Что она хотела сказать? И какое отношение имел к ней Томас?
– Леди Фиа? – Фейвор старалась говорить спокойно.
– Она всех пытается провоцировать, – заговорил Карр с выражением отвращения на лице. – Это детский трюк, но она и есть ребенок. Вам следует помнить об этом, Танбридж, когда она в следующий раз втянет вас в свои игры.
Если Карр хотел вызвать раздражение Фиа, ему суждено было испытать разочарование. Она нагнула голову, на ее губах играла легкая улыбка.
– Ребенок? Игры? – Танбридж дрожал, готовый сказать больше.
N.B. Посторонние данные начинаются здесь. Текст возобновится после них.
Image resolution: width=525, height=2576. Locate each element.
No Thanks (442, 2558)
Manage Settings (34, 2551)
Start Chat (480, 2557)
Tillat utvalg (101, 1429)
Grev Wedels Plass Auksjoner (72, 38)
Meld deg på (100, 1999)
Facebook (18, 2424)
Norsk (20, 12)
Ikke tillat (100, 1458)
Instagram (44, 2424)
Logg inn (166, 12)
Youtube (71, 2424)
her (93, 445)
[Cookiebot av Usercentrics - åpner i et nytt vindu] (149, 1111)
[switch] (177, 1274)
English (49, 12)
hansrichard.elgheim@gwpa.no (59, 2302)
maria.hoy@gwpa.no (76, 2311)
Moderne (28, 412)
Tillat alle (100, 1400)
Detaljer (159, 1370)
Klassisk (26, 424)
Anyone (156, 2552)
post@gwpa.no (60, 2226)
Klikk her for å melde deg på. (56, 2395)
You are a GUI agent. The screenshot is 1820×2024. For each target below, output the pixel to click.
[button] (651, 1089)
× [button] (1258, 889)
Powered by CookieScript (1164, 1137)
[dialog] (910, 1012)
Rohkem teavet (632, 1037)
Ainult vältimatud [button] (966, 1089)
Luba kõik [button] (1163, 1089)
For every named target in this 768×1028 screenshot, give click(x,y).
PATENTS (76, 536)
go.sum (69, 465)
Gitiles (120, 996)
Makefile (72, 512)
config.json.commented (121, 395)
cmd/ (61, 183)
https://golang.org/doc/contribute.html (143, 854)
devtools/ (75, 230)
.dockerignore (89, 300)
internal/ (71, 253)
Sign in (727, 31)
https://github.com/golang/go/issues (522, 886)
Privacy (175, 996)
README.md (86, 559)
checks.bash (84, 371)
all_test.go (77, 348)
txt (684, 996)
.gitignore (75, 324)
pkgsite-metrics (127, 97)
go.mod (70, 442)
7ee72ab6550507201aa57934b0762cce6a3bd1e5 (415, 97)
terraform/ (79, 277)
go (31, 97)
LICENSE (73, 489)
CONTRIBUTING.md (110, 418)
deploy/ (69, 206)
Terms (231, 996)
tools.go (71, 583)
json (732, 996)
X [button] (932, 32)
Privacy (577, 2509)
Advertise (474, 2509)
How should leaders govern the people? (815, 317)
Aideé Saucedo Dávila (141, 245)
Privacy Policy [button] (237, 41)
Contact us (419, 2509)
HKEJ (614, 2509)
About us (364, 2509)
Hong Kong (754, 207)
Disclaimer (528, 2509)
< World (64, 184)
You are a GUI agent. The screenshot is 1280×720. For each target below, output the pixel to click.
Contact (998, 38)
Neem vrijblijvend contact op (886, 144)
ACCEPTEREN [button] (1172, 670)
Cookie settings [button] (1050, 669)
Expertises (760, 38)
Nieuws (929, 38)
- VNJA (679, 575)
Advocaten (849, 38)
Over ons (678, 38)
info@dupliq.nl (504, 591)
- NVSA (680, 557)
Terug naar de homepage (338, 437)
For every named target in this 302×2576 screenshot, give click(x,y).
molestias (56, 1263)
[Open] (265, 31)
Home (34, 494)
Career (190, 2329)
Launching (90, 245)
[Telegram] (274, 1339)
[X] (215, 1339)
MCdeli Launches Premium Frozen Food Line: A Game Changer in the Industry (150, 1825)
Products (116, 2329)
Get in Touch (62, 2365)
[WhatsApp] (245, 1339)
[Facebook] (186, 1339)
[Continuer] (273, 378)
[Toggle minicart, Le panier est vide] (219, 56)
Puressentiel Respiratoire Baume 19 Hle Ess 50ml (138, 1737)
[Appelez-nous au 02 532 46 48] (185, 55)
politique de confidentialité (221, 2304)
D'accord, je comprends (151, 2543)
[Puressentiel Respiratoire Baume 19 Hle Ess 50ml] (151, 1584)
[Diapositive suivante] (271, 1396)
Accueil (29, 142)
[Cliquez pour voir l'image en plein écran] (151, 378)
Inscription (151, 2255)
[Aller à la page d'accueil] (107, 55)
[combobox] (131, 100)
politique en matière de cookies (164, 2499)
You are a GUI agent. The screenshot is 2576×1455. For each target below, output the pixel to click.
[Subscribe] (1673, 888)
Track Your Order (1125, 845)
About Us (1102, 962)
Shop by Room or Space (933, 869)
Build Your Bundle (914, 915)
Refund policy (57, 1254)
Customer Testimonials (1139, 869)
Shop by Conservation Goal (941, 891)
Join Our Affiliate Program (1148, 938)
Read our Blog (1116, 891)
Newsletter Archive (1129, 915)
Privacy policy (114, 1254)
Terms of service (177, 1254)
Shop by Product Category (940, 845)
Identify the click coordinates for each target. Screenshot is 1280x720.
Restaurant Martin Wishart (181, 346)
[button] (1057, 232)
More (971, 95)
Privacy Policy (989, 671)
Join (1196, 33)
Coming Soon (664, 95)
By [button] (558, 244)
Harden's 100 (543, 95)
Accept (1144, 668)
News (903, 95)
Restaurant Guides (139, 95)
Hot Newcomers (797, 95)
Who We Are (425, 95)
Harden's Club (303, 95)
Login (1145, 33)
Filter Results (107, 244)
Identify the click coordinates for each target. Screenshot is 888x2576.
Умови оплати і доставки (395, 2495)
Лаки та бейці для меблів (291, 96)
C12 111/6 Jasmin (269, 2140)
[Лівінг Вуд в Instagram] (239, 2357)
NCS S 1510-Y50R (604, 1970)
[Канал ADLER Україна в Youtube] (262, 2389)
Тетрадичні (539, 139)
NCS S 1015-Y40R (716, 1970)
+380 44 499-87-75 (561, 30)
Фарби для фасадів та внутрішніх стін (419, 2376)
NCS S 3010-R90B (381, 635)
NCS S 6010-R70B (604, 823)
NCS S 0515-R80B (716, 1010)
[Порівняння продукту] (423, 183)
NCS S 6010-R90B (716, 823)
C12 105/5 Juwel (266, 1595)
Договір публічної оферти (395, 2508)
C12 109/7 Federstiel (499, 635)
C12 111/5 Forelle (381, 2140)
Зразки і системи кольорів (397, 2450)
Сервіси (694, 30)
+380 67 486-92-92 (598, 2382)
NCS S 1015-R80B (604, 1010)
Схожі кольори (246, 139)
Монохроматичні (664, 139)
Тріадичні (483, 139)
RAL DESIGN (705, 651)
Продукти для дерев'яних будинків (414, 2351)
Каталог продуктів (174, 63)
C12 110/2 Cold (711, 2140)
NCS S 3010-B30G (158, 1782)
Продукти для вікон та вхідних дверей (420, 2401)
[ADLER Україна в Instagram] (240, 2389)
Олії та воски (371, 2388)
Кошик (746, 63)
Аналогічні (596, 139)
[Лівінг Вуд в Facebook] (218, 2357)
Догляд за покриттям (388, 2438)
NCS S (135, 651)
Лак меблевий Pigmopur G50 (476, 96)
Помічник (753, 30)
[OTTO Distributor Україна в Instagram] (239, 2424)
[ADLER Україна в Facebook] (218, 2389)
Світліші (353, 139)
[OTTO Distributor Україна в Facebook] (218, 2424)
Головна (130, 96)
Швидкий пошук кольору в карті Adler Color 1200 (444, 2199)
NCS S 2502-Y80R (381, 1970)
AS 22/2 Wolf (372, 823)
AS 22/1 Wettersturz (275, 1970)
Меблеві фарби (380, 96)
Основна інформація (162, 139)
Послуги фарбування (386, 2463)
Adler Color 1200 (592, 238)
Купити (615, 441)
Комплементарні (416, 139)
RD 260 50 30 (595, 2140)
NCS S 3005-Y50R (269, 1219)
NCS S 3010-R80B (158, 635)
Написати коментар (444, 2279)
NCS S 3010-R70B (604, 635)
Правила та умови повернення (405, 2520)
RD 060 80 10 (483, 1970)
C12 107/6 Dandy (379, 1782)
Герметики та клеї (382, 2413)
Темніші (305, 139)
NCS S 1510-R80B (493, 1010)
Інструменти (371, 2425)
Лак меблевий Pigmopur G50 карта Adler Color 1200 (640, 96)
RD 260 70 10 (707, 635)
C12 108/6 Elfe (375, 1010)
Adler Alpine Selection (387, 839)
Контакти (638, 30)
Ножки его стула со скрипом проехались по доскам пола, когда он оттолкнул его от стола. Он встал и слегка поклонился. – Простите меня, мисс Донн. Боюсь, я сегодня плохой собеседник.
– Сегодня? – Фейвор почти не расслышала слов Фиа.
Рядом с ней хихикнул Карр. У Фейвор кружилась голова, пока она пыталась разобраться во всех замеченных подземных течениях. Она обедала с шакалами. Танбриджу, совершенно уничтоженному, оставалось только развернуться и уйти.
Но Дженет должна была привыкнуть к подобному поведению. И хотя Дженет не слишком одобряла то, что делал и говорил Карр, она никогда не отчитывала его при посторонних. Она просто игнорировала то, чего не одобряла. Так сказала Майра.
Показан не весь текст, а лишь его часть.